--- START Given text ---

5.3. Upgrading a Self-Hosted Engine Environment
To upgrade your Red Hat Virtualization self-hosted engine environment from version 4.0 to 4.1, upgrade the Manager virtual machine, the self-hosted engine nodes, and any standard hosts. All hosts in a self-hosted engine environment must be the same version; you cannot upgrade only some of the hosts.
To upgrade a version of Red Hat Virtualization earlier than 4.0 to Red Hat Virtualization 4.1, you must sequentially upgrade to any later versions of Red Hat Virtualization before upgrading to the latest version. For example, if you are using Red Hat Enterprise Virtualization 3.6, you must upgrade to the latest minor version of Red Hat Virtualization 4.0 before you can upgrade to Red Hat Virtualization 4.1. See the Upgrade Guide for Red Hat Virtualization 4.0 for instructions to upgrade to the latest 4.0 minor version.

--- END Given text ---
--- START Dataset entries ---

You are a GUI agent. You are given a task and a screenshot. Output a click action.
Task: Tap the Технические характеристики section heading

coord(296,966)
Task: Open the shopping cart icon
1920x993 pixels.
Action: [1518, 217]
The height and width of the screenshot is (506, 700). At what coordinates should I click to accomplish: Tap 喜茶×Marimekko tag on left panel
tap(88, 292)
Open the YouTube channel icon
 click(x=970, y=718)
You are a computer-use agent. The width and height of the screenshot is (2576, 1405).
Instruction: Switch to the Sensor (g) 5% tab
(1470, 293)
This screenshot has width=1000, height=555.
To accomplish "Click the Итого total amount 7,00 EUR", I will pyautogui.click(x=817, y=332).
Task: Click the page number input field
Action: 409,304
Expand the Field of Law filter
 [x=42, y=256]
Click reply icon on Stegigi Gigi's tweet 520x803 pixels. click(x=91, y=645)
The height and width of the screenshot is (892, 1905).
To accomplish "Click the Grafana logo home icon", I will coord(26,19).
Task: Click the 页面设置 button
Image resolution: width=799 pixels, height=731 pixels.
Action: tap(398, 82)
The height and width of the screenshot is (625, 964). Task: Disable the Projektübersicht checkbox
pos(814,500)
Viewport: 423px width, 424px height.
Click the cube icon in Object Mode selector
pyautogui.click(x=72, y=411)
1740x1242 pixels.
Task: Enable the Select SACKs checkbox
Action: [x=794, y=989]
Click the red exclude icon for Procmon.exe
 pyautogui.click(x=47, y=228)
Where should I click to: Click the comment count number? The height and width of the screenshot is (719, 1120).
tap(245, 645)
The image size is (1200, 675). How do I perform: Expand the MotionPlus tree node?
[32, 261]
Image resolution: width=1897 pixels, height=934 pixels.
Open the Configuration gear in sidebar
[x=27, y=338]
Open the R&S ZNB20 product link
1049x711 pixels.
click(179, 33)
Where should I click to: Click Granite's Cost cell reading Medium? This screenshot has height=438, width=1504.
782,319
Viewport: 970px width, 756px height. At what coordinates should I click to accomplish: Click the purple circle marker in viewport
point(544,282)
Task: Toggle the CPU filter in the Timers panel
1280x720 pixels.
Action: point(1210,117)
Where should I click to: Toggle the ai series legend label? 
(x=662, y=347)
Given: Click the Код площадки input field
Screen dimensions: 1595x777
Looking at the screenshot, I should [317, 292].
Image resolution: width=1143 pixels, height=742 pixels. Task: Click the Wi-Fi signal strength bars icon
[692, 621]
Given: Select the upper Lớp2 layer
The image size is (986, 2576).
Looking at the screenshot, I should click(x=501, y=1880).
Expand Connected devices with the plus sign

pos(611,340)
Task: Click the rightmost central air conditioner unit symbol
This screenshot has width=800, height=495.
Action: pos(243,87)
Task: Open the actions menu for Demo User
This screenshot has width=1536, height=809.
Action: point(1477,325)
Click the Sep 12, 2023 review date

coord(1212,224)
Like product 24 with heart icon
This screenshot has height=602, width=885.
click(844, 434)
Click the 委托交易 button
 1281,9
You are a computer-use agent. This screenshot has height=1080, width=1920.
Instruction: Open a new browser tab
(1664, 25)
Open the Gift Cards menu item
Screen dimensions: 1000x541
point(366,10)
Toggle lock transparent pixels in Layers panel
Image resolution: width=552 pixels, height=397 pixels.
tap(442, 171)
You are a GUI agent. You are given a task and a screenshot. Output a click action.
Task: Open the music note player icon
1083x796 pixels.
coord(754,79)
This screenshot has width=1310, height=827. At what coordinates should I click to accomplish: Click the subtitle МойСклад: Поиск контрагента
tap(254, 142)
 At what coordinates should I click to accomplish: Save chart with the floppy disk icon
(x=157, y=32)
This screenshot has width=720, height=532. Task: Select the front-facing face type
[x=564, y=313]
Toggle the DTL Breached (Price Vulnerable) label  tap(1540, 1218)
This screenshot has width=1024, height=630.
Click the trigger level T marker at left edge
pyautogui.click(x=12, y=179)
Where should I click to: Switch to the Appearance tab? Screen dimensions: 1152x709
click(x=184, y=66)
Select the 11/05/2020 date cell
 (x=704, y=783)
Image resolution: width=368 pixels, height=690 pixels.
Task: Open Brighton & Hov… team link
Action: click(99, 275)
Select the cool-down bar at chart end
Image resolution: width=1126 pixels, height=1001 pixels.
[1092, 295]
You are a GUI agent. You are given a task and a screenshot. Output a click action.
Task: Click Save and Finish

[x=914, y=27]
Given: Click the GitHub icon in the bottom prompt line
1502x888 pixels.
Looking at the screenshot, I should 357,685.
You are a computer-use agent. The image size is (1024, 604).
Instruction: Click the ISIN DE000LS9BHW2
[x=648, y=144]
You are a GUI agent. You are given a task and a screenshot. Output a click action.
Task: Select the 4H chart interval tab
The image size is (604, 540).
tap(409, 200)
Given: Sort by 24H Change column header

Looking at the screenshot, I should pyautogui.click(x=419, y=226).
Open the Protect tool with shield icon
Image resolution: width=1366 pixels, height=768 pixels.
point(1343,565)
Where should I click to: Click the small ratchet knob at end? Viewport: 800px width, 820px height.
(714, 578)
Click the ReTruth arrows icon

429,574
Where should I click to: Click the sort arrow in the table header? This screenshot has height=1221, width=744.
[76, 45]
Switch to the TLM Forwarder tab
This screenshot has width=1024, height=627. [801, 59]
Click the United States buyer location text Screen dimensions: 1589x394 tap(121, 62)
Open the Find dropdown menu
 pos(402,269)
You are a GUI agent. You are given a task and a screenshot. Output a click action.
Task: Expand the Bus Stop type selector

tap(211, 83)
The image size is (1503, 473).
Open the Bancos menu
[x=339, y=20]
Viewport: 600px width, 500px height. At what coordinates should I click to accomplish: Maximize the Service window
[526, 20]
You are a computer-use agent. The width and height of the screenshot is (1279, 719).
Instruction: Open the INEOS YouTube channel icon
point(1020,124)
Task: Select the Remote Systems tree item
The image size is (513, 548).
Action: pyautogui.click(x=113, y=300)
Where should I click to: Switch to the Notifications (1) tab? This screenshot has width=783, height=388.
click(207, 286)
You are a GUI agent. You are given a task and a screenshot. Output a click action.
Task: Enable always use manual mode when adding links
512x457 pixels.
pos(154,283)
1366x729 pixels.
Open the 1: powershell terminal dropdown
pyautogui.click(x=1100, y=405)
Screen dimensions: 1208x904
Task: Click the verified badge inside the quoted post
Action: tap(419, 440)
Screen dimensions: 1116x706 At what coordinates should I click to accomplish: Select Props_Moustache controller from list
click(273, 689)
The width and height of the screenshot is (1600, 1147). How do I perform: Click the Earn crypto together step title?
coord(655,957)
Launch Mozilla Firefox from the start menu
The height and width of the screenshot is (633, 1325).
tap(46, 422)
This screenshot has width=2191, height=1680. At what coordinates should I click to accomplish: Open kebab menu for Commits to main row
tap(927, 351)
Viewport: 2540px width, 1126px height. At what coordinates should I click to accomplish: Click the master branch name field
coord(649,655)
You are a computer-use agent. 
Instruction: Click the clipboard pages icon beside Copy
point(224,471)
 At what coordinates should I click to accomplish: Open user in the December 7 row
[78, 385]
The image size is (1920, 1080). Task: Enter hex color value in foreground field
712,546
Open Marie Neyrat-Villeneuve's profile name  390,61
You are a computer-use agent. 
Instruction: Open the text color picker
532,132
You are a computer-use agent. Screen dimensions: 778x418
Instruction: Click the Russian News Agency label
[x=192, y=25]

--- END Dataset entries ---

▶ Tasks to complete:
**1)** Reproduce the passage on upgrading a self-hosted engine environment from "To upgrade a" to "4.0 minor version.".
**2)** Carry on the passage on upgrading a self-hosted engine environment after its final sentence.
The entries are independent of the passage on upgrading a self-hosted engine environment.

▶ Task-by-task results:
**1)**
To upgrade a version of Red Hat Virtualization earlier than 4.0 to Red Hat Virtualization 4.1, you must sequentially upgrade to any later versions of Red Hat Virtualization before upgrading to the latest version. For example, if you are using Red Hat Enterprise Virtualization 3.6, you must upgrade to the latest minor version of Red Hat Virtualization 4.0 before you can upgrade to Red Hat Virtualization 4.1. See the Upgrade Guide for Red Hat Virtualization 4.0 for instructions to upgrade to the latest 4.0 minor version.

**2)**
Before upgrading the Manager virtual machine, ensure the
/var/tmp
directory contains 5 GB free space to extract the appliance files. If it does not, you can specify a different directory or mount alternate storage that does have the required space. The VDSM user and KVM group must have read, write, and execute permissions on the directory.
The upgrade process involves the following key steps:
- Place the high-availability agents that manage the Manager virtual machine into global maintenance mode.
- Upgrade the Manager virtual machine.
- Place a self-hosted engine node into maintenance. The Manager virtual machine and other virtual machines will be migrated to another host in the cluster if necessary.
- Update the self-hosted engine node. Repeat for all hosts. Red Hat recommends updating all hosts in the environment, including standard hosts.
- After all hosts in the cluster and the Manager virtual machine have been upgraded, change the cluster compatibility version to 4.1.
Procedure 5.4. Upgrading a Self-Hosted Engine Environment
- Disable the high-availability agents on all the self-hosted engine nodes. In the Hosts tab, right-click a self-hosted engine node and select Enable Global HA Maintenance.After a few minutes, check that the General tab in the details pane reports Hosted Engine HA: Global Maintenance Enabled to confirm that the environment is in maintenance mode.
- Log in to the Manager virtual machine to upgrade the Red Hat Virtualization Manager.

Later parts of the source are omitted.